* [How to complete this task]:
Could you print exactly the lines of the listing below, starting at the line that has "Screen dimensions: 1024x575" and ending at the line that has "Open 市の政策・計画とまちづくり breadcrumb", and only those lines?

* [Supplied material]:
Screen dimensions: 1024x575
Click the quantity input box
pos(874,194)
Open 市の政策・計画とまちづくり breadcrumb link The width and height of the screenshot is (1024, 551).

---

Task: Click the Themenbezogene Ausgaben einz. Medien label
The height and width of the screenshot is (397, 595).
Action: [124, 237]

* * *

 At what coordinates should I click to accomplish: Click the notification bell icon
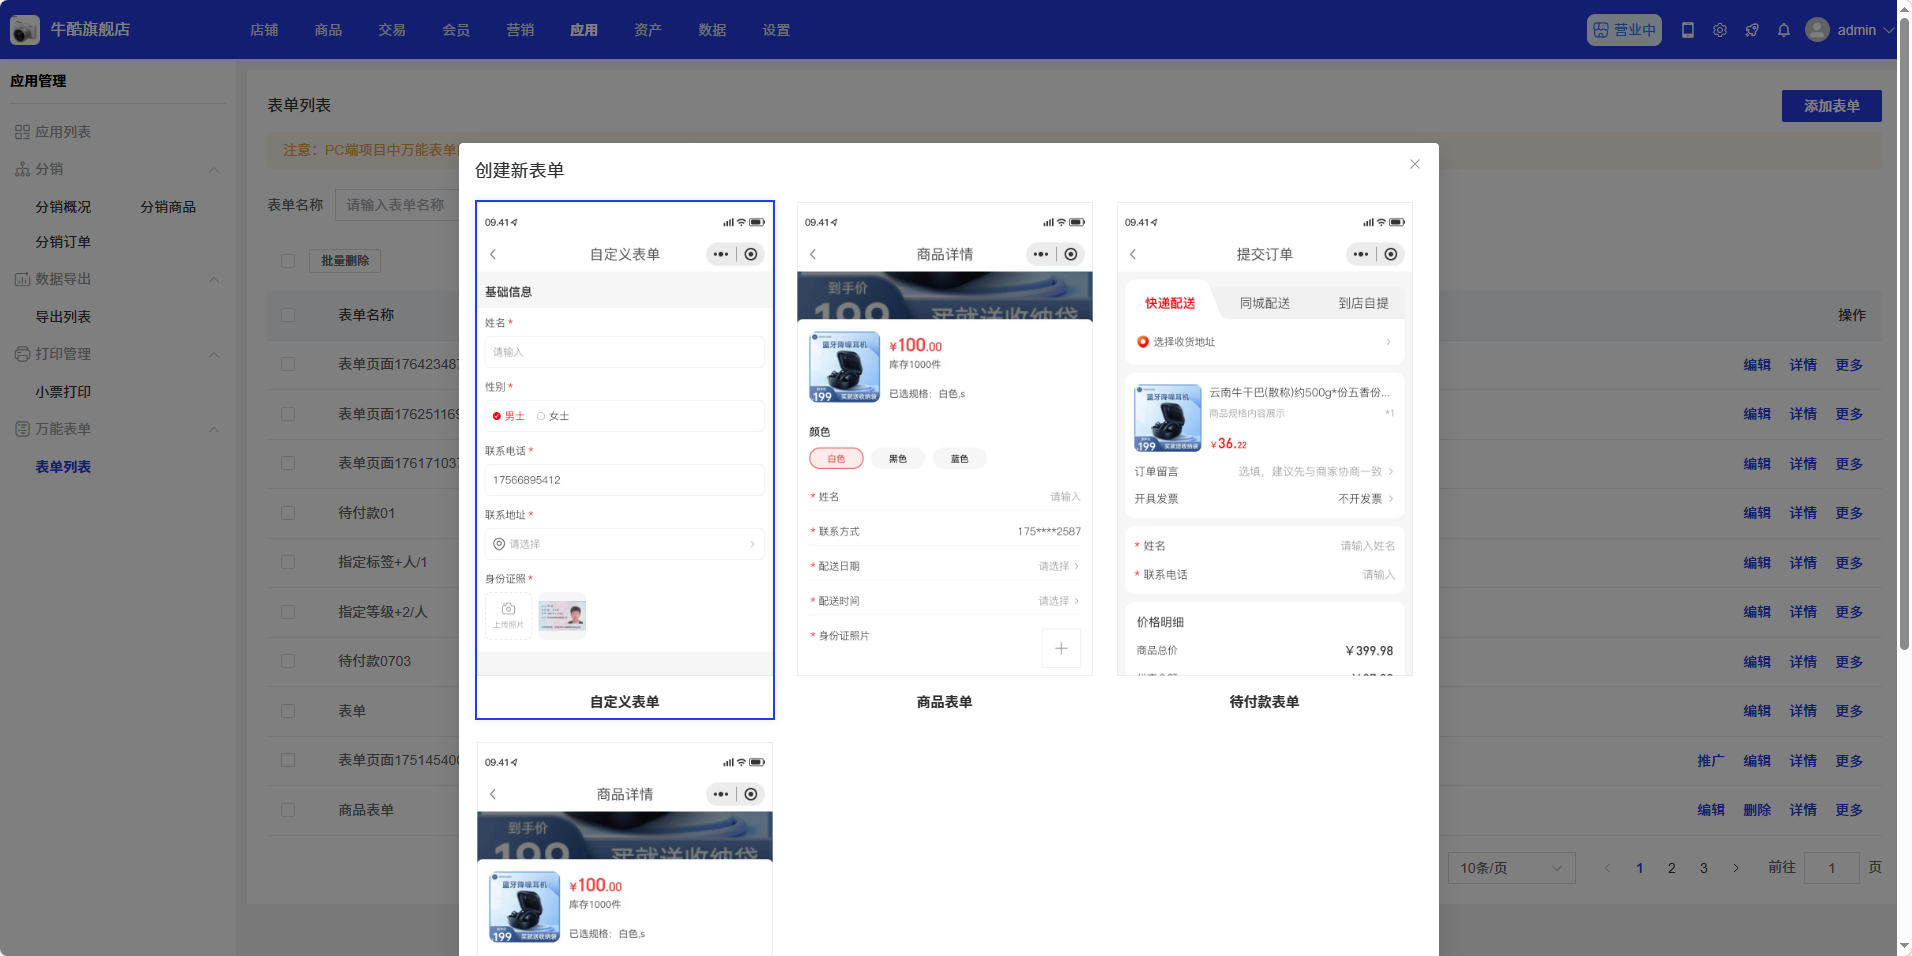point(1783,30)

* [Result below]:
Screen dimensions: 1024x575
Click the quantity input box
pos(874,194)
Open 市の政策・計画とまちづくり breadcrumb link The width and height of the screenshot is (1024, 551).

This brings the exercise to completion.